Exercise task: Copy out the records again, starting at the line that contains "You are a computer-use agent. 1512x790" and ending after the line that contains "Action: (153, 308)".
Records for the exercise start
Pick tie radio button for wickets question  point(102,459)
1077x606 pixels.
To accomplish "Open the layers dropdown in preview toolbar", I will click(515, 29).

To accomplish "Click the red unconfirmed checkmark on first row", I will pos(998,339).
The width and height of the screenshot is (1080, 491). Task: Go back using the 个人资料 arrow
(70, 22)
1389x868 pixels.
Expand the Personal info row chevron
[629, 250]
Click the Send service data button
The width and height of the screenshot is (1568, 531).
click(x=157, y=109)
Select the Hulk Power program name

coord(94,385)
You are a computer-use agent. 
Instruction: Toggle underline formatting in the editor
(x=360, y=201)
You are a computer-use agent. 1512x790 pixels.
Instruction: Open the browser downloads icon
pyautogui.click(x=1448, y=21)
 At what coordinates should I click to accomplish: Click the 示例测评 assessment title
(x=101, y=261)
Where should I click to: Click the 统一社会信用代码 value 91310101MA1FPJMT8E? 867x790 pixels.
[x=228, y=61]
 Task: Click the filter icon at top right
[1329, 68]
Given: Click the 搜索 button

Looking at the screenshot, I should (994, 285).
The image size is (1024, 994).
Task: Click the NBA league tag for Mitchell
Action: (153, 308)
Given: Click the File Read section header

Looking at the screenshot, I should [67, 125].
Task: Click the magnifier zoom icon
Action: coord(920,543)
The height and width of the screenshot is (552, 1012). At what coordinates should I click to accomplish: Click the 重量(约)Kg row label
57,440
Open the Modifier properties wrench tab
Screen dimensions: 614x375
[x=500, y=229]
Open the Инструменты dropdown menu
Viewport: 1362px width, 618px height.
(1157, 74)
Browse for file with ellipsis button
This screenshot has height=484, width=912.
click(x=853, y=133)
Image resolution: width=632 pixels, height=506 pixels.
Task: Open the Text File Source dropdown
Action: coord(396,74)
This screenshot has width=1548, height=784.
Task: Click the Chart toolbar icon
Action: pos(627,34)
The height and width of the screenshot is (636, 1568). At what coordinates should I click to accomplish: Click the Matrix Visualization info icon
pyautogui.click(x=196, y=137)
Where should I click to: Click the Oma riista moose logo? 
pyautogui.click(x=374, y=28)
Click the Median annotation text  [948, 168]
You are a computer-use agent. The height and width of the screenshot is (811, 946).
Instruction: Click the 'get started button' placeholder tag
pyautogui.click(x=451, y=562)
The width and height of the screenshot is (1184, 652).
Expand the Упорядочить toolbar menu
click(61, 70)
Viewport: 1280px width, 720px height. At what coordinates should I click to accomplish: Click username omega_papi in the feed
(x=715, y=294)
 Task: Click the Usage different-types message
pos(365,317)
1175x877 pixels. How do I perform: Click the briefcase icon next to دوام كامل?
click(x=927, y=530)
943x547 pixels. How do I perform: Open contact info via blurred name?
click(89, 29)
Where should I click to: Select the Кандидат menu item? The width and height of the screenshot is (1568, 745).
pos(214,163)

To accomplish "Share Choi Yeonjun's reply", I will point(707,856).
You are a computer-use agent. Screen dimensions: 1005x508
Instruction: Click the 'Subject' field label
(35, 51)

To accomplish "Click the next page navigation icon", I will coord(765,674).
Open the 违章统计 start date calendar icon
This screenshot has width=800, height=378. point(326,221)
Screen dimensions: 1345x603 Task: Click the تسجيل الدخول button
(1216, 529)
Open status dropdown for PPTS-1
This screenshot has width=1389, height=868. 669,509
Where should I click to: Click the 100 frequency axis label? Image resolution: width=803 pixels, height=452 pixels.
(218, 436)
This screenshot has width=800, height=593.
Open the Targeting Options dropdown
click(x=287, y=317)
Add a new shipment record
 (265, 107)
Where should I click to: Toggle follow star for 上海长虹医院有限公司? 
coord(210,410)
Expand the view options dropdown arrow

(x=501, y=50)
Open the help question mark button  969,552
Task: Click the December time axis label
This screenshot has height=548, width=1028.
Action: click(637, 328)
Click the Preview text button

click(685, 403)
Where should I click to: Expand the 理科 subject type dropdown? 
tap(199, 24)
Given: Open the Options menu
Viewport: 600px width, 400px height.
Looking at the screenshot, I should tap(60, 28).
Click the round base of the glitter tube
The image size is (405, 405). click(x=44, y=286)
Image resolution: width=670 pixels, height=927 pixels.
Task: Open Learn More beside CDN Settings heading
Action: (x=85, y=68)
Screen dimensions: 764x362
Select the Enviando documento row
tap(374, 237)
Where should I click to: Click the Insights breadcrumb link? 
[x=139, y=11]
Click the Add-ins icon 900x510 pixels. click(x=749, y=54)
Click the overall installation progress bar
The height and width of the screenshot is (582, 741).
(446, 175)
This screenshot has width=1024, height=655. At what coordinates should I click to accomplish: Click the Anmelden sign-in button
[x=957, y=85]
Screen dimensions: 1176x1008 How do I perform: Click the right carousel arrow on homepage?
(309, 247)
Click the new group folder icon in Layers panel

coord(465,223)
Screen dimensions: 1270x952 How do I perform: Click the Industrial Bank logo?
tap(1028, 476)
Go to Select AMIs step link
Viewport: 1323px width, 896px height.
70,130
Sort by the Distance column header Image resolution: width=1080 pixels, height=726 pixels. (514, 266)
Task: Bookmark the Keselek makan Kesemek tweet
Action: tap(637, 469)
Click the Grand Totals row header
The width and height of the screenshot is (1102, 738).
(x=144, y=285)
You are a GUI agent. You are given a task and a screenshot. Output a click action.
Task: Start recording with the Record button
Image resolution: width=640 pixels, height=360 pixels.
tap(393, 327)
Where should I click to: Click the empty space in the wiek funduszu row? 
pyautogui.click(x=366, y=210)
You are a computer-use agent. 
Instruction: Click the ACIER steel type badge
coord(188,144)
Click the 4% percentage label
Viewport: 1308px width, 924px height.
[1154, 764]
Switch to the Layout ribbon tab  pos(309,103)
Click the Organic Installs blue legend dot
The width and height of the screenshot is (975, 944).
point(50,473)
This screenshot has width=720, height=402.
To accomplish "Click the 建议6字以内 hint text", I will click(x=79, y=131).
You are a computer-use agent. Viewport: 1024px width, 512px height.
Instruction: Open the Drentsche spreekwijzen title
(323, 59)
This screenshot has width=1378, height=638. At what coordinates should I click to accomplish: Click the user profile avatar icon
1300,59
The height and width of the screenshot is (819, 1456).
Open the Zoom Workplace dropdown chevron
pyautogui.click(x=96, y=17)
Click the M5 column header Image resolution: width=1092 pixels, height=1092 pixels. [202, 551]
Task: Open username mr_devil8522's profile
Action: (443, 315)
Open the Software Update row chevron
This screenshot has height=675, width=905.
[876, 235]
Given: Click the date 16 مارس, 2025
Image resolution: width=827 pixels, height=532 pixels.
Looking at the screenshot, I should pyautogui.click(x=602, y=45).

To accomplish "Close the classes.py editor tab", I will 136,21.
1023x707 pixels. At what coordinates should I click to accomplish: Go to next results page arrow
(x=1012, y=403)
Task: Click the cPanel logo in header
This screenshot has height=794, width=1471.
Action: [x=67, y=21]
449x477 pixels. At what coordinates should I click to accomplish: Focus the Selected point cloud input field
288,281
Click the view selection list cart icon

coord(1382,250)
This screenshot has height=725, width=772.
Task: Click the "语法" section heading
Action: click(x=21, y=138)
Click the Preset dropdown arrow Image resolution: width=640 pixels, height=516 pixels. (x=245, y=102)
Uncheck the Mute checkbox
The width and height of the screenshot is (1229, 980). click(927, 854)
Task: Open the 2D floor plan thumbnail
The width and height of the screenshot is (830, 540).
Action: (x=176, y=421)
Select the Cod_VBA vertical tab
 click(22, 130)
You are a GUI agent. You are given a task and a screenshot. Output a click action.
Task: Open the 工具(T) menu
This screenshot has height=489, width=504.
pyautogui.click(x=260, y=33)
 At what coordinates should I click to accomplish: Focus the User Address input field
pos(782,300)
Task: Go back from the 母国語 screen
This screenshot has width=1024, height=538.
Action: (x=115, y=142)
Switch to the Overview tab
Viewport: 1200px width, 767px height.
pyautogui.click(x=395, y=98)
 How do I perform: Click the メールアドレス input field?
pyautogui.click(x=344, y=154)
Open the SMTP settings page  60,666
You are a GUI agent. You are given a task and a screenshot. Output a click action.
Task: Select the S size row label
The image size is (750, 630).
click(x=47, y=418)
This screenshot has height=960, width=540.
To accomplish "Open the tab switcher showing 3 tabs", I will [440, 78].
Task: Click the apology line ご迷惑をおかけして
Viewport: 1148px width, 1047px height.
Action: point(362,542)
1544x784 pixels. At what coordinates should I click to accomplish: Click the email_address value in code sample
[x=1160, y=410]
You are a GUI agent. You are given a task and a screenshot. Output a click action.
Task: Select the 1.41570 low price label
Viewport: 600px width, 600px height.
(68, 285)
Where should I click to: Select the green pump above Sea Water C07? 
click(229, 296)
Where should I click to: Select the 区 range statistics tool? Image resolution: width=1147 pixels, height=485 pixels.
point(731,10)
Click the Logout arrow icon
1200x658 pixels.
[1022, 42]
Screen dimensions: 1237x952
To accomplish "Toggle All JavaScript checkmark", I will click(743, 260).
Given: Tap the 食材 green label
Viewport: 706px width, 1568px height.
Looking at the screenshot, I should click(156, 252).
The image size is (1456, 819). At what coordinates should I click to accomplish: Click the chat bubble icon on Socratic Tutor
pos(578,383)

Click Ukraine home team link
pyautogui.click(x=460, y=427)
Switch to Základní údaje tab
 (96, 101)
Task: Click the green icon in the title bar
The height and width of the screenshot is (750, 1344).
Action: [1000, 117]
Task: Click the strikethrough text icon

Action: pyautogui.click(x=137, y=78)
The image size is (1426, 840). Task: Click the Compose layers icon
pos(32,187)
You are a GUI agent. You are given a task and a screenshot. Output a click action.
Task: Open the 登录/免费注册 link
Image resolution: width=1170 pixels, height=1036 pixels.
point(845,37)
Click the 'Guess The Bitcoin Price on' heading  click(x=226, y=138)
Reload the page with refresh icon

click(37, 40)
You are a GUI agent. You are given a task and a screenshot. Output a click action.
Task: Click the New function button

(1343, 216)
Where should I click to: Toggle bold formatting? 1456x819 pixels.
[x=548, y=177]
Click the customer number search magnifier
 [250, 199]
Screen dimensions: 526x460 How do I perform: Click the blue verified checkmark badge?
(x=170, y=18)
Records for the exercise end
Exercise output:
You are a computer-use agent. 1512x790 pixels.
Instruction: Open the browser downloads icon
pyautogui.click(x=1448, y=21)
 At what coordinates should I click to accomplish: Click the 示例测评 assessment title
(x=101, y=261)
Where should I click to: Click the 统一社会信用代码 value 91310101MA1FPJMT8E? 867x790 pixels.
[x=228, y=61]
 Task: Click the filter icon at top right
[1329, 68]
Given: Click the 搜索 button

Looking at the screenshot, I should (994, 285).
The image size is (1024, 994).
Task: Click the NBA league tag for Mitchell
Action: (153, 308)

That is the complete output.